The company also makes the Calmer Canine, a vest that uses electronic signals to reduce stress and anxiety in dogs.

 

EMbed Relief System

Caerus Corporation is a Minnesota-based company that primarily makes orthopedic devices for dogs, items like support braces, prosthetics and splints. The Animal Ortho Care division of the company also makes the EMbed Relief System, a device that, like the Assisi Loop, uses electronic pulses to reduce pain and swelling and increase blood flow. It looks like a blanket that you plug in and then velcro in place over the injured area of your pet (it is designed to help cats too.)  The EMbed tool was tested on humans before being converted for use in pets.

 

LumaSoothe

LumaSoothe is a light therapy device for pets. Light therapy, also known as phototherapy or heliotherapy, is a treatment where a patient is exposed to artificial light in order to treat an underlying condition. While the most common use of light therapy in humans is for the treatment of seasonal affective disorder (SAD), a type of depression relating to the changing of the seasons, many people use light therapy for skin problems.

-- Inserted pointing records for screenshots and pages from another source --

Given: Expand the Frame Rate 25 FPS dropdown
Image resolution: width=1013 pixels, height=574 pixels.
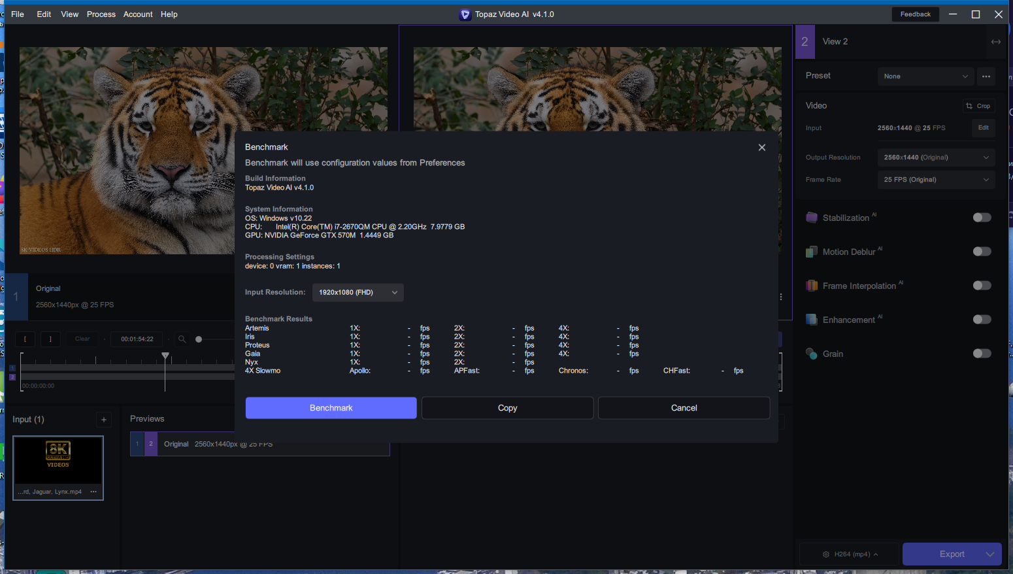Looking at the screenshot, I should (936, 180).
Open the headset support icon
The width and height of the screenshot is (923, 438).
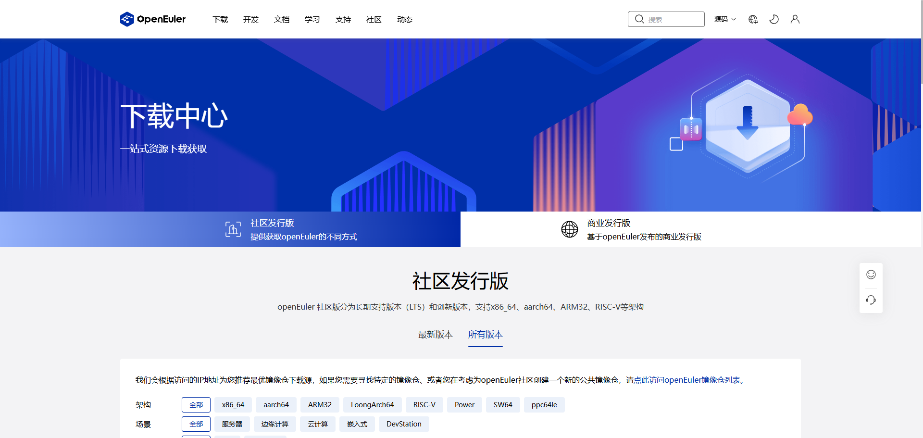pos(871,300)
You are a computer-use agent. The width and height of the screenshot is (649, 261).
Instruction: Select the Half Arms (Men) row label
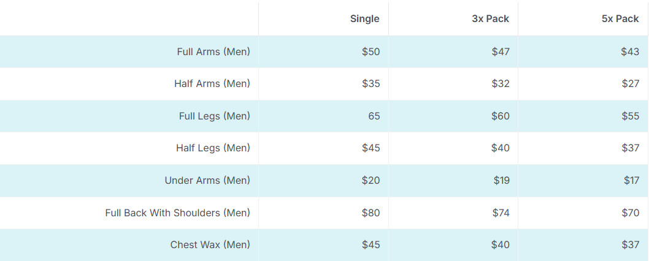click(212, 83)
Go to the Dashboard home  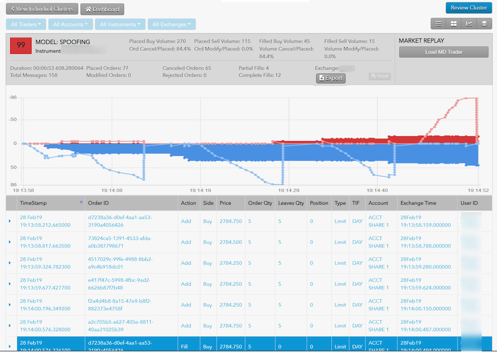(x=102, y=9)
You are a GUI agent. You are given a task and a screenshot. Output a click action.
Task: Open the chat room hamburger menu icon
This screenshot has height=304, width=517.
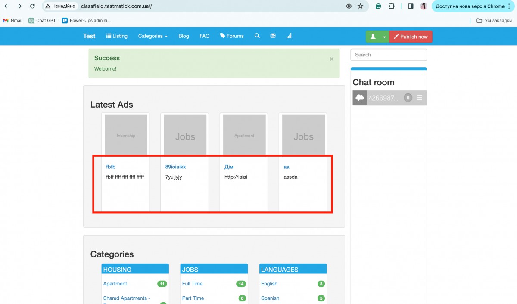[x=420, y=98]
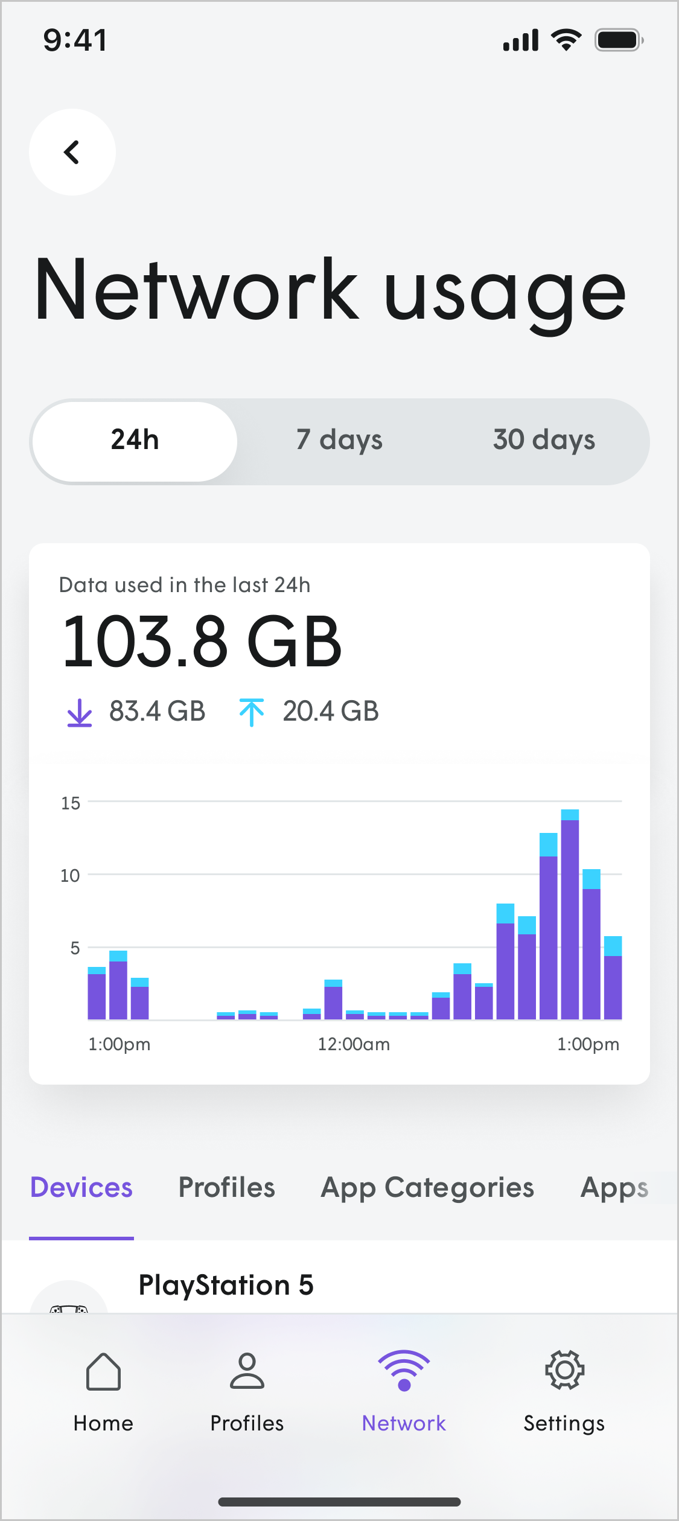Tap the blue upload arrow icon
679x1521 pixels.
point(251,712)
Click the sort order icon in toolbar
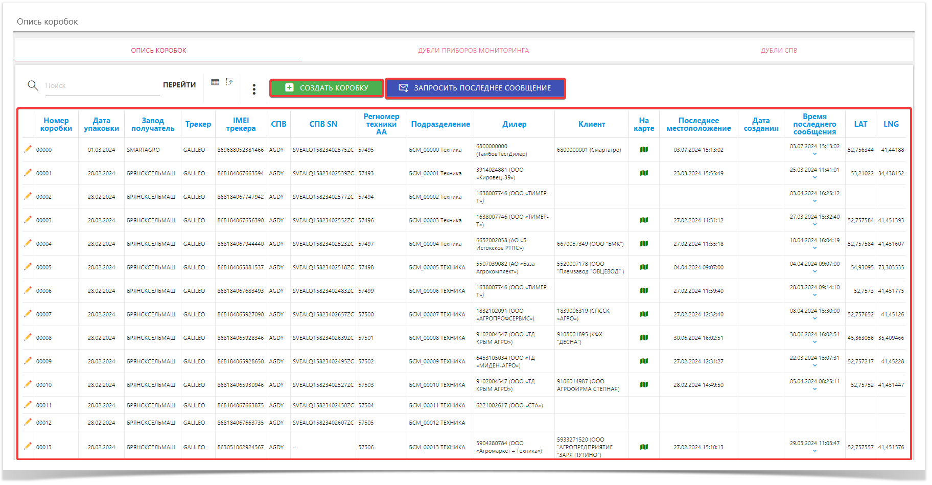 point(229,82)
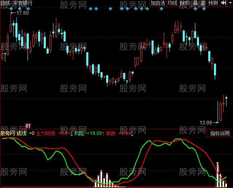
Task: Click the 17.60 high price annotation
Action: point(23,13)
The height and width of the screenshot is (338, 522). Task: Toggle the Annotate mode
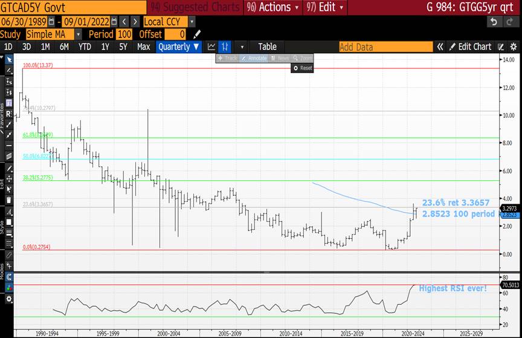point(254,58)
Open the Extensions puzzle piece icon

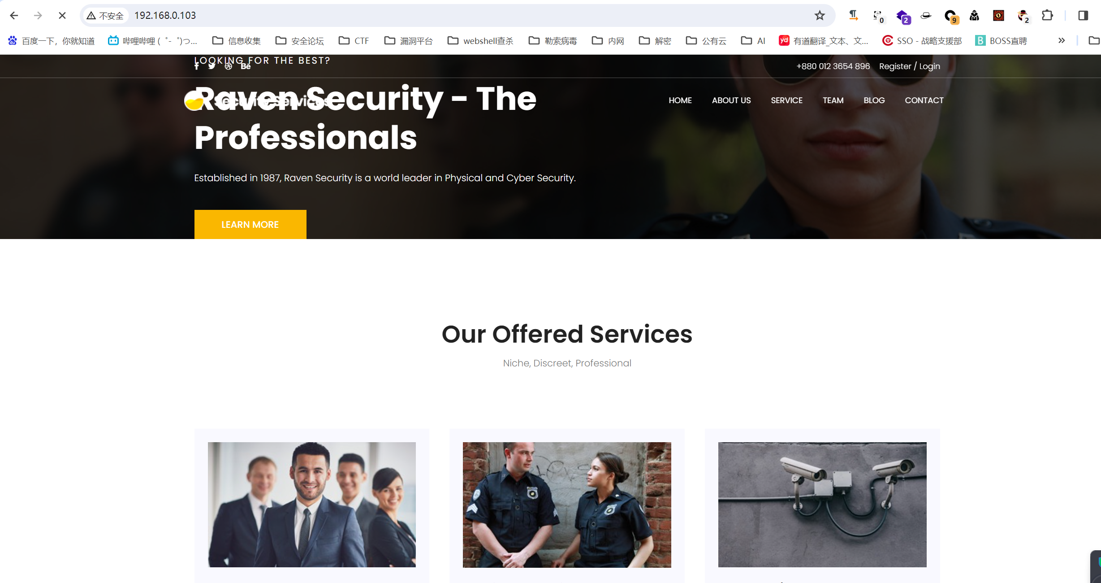click(x=1047, y=16)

LumaSoothe claims that their pulsing LED lights can be used for treating both skin conditions on a pet and for relieving pet pain. Specifically, the device is supposed to relieve symptoms of arthritis, bursitis, joint & muscle inflammation and hip dysplasia. The company’s website cites several clinical studies supporting the use of LED treatment. The device was designed to work for dogs, cats and other small pets.

These technology solutions are designed specifically for chronic pain relief – pain that is ongoing and not curable. These devices are not really appropriate for acute pain that is better treated by pet meds proscribed by a veterinarian.

 

Common Dog Pain Questions 

 

Can I give my dog aspirin?

There is a lot of conflicting information about this, but the consensus is yes. However, you should consult a veterinarian for the appropriate dosage.

How can I provide temporary pain relief for my dog?

See the above question about aspirin. In fact, aspirin should only be used for temporary pain relief. Continuing use of this or other NSAIDs can cause stomach and kidney problems. We don’t wish to keep repeating this, but it is best to consult a vet when going down this route.

What are signs that my dog is dying?

Common signs that an older dog is ready to pass on include: loss of interest in normal activities, loss of bladder control/incontinence, stopping eating and labored breathing. Recognizing these signs will give you time to make preparations for the end of their life.

How can I tell if my dog is depressed?

While not directly related to physical pain, depression can occur in dogs. You may notice that your normally playful pup is withdrawn and listless and may even show less interest in food.

After our older golden died in 2020, our other 5 year old dog showed clear signs of depression. She no longer got excited for walks and didn’t even want to play catch with her favorite ball.

There is not a lot of research on depression in dogs and what can be done to help. For us, it took a good 6 months before our pup’s playful personality came back and she began to enjoy her previous activities.

What are some home remedies for dog pain relief?

While most people consider aspirin a home remedy, other options include turmeric mentioned above, as well as cranberries and boswellia. Cranberries contain quercetin, a natural substance that is supposed to suppress inflammation. Boswellia, also know as frankincense, comes from tree bark and is claimed to be effective against arthritis pain.